■ **MATERIAL FOR THE TASK**
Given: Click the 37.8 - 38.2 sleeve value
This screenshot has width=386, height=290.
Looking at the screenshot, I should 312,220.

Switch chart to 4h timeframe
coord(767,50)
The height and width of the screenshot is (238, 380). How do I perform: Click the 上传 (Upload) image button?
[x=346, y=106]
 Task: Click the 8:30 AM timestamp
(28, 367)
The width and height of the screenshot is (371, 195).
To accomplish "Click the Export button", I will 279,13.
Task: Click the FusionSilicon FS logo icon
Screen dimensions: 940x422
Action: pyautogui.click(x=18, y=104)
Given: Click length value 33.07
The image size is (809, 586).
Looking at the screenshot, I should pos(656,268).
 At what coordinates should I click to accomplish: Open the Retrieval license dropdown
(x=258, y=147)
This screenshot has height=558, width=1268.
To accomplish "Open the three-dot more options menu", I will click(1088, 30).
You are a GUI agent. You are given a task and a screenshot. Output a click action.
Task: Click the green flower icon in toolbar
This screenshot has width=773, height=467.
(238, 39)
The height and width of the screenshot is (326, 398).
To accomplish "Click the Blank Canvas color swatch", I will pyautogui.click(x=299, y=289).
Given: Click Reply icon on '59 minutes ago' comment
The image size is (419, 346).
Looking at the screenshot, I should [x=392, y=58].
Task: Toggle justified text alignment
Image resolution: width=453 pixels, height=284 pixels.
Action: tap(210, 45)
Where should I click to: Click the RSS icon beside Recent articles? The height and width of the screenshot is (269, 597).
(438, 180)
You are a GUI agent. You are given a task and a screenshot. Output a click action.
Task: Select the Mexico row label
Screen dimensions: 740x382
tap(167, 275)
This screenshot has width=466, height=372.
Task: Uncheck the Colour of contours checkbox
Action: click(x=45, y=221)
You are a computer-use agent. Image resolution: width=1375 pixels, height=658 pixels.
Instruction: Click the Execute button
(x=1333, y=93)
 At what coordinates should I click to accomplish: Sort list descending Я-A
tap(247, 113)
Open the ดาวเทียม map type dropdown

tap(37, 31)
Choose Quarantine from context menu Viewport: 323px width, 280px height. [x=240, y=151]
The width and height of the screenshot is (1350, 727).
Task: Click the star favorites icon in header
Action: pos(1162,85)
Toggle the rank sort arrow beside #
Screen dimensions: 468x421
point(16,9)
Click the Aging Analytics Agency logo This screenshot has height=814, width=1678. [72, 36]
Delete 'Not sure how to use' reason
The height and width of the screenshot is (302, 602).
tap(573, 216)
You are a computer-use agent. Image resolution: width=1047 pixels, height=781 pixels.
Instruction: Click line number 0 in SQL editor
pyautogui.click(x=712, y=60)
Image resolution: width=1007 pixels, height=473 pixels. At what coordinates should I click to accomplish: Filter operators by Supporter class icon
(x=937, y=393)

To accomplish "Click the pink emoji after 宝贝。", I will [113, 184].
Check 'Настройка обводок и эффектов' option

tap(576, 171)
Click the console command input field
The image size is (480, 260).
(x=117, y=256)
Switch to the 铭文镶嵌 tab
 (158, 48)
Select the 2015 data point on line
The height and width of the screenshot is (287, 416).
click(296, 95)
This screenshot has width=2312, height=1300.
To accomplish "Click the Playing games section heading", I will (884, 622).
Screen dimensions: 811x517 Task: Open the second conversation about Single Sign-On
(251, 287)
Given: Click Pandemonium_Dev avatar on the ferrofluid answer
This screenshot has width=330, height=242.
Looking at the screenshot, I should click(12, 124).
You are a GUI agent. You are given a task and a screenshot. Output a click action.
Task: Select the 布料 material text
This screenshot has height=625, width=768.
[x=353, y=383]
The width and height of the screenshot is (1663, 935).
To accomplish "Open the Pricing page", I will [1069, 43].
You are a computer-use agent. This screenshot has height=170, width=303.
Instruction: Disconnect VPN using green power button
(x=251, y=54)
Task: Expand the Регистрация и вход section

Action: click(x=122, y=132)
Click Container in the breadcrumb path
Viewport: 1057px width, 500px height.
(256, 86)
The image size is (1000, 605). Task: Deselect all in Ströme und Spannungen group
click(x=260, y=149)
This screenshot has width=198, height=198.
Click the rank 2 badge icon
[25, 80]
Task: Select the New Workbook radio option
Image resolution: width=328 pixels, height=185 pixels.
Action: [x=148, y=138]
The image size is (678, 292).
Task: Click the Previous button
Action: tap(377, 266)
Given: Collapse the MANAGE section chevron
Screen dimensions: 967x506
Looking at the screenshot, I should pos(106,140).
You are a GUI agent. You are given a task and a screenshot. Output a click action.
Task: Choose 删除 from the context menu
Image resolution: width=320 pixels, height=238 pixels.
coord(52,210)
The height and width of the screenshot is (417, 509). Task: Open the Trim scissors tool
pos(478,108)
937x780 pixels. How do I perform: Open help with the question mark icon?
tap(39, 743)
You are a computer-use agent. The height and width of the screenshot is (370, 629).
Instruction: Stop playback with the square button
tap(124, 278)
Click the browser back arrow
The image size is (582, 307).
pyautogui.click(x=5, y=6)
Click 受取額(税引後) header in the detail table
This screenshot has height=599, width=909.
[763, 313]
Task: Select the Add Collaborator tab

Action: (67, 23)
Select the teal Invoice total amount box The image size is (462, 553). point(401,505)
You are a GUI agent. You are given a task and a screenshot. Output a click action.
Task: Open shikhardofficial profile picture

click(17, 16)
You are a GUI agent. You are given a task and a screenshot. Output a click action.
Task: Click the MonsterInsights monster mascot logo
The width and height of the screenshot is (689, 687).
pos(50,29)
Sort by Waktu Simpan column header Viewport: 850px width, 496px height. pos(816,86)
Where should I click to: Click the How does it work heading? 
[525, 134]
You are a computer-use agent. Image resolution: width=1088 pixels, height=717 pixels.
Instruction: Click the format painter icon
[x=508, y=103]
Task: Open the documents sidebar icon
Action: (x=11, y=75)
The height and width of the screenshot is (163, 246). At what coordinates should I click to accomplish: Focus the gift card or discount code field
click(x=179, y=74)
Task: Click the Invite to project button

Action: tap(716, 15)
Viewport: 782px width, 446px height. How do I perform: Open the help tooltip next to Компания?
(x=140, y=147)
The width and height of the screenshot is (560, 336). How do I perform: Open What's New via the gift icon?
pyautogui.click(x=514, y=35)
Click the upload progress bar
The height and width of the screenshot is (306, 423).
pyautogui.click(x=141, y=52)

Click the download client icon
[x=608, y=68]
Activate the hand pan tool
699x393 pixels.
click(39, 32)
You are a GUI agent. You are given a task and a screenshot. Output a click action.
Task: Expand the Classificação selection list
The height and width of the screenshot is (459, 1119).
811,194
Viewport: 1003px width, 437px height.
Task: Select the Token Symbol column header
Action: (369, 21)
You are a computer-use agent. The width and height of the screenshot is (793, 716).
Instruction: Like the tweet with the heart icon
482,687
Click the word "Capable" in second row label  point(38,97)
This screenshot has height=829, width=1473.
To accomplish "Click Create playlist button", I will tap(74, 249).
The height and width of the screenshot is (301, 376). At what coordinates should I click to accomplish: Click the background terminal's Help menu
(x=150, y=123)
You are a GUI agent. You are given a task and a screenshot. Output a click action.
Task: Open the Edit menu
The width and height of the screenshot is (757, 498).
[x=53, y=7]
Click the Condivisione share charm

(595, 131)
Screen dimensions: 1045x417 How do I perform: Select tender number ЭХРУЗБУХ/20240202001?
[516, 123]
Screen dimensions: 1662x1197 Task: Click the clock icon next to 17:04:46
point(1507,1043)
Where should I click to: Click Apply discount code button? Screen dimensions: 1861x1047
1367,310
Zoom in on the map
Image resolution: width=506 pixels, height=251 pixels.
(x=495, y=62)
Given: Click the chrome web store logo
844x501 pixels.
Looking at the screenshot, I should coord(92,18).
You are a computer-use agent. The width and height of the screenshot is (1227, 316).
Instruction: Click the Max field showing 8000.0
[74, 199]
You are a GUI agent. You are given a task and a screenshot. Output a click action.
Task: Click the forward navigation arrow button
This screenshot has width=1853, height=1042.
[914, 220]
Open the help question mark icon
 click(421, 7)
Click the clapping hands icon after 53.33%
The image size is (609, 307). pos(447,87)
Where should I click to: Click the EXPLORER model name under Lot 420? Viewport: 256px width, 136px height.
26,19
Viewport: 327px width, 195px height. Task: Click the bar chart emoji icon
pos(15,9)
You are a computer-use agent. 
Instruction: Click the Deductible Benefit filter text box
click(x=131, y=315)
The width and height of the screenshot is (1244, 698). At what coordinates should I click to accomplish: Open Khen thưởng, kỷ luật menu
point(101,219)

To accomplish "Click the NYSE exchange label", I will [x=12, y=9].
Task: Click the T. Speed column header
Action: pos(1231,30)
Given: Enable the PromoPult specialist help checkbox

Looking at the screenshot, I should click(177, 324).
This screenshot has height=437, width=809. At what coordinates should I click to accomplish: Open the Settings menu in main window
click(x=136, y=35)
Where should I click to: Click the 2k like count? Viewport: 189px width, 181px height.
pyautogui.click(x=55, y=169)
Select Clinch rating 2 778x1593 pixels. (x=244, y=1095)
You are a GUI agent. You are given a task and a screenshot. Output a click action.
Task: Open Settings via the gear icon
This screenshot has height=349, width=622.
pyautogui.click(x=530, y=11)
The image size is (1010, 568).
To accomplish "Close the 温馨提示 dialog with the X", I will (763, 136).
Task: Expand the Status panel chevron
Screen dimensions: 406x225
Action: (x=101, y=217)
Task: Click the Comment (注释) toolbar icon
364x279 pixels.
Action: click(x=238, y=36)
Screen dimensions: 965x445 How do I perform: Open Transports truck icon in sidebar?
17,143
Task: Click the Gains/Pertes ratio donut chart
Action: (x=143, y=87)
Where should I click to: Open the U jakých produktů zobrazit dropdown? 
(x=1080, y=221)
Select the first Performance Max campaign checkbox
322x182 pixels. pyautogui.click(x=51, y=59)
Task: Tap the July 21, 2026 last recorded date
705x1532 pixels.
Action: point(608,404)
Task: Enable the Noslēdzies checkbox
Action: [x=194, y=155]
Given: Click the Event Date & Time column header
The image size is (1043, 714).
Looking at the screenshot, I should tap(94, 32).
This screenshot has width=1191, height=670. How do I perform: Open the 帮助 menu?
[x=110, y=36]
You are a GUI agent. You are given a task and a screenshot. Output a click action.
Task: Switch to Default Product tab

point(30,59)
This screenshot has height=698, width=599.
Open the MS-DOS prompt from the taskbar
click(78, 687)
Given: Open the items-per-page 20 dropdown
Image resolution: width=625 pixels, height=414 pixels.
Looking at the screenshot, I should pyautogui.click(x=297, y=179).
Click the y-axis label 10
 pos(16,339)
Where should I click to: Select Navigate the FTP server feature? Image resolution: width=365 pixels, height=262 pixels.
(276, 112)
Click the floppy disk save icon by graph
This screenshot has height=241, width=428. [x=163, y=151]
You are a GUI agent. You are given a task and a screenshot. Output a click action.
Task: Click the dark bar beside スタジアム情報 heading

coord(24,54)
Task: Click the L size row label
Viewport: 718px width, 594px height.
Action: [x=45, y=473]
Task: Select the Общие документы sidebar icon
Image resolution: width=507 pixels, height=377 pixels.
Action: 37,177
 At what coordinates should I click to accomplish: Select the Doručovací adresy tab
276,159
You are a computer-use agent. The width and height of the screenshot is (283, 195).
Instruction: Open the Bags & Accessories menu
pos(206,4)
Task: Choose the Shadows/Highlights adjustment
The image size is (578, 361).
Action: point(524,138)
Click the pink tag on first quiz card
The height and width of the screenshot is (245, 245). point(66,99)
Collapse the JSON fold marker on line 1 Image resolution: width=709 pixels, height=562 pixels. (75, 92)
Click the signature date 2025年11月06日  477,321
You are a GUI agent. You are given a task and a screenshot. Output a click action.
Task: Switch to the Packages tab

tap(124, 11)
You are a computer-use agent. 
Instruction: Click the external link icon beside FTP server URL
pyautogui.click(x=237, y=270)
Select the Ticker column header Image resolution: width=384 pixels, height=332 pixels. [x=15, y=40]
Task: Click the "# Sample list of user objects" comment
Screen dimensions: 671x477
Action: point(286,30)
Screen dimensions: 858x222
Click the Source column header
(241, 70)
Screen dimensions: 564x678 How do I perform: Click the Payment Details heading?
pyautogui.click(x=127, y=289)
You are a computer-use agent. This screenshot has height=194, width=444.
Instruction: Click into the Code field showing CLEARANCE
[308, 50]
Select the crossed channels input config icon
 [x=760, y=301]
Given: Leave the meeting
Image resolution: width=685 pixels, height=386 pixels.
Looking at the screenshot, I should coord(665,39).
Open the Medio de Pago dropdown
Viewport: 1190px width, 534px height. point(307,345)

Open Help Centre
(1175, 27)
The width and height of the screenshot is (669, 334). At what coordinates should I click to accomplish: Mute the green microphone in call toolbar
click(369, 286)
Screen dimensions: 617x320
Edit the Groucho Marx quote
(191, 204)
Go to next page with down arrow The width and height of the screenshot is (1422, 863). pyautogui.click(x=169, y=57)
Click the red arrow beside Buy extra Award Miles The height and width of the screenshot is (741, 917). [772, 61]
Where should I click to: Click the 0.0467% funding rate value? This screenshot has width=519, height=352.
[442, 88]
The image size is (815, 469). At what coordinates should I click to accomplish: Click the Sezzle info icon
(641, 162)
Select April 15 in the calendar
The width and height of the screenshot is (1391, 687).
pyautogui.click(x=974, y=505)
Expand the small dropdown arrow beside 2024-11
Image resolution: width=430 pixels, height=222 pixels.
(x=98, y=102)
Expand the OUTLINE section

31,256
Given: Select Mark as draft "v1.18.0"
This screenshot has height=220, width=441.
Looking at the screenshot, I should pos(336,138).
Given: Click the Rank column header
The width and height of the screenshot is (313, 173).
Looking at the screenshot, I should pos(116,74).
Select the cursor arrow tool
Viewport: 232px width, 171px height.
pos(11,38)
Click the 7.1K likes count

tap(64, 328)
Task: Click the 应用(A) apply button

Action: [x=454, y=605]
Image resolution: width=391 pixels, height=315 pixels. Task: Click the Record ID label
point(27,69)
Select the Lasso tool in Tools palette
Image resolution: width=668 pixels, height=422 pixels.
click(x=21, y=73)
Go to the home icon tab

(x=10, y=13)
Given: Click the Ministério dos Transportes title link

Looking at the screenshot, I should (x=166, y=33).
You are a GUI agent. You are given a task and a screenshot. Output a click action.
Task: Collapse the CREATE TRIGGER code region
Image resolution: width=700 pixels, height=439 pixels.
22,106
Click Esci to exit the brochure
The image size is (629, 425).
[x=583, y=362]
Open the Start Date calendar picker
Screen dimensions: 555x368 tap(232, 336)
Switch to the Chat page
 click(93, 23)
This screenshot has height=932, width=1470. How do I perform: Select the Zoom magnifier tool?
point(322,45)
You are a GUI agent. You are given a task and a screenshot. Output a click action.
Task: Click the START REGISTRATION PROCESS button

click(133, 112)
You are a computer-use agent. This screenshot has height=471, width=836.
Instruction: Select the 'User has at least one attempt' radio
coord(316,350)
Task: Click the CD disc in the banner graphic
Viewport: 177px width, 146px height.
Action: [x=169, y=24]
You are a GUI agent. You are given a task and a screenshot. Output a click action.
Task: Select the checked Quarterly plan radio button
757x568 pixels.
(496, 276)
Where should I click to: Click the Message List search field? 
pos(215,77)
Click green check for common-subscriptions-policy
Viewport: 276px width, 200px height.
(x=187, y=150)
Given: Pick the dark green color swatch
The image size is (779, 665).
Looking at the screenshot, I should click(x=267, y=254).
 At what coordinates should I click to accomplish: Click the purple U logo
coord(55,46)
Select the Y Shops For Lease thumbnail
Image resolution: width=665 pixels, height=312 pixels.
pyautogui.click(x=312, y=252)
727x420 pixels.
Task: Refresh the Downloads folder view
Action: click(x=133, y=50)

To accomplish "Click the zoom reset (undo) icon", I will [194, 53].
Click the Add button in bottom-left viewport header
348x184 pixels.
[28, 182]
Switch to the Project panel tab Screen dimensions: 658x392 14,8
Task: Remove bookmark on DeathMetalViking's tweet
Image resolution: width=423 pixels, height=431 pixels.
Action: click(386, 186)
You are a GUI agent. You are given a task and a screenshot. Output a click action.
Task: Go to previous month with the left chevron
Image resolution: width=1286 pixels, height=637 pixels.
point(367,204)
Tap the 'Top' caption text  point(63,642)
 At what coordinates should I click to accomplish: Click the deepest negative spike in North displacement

■ **YOUR OBJECTIVE**
Pull each line containing the word "panel" out of the data above.

■ **RESPONSE AREA**
Task: Expand the Status panel chevron
Switch to the Project panel tab Screen dimensions: 658x392 14,8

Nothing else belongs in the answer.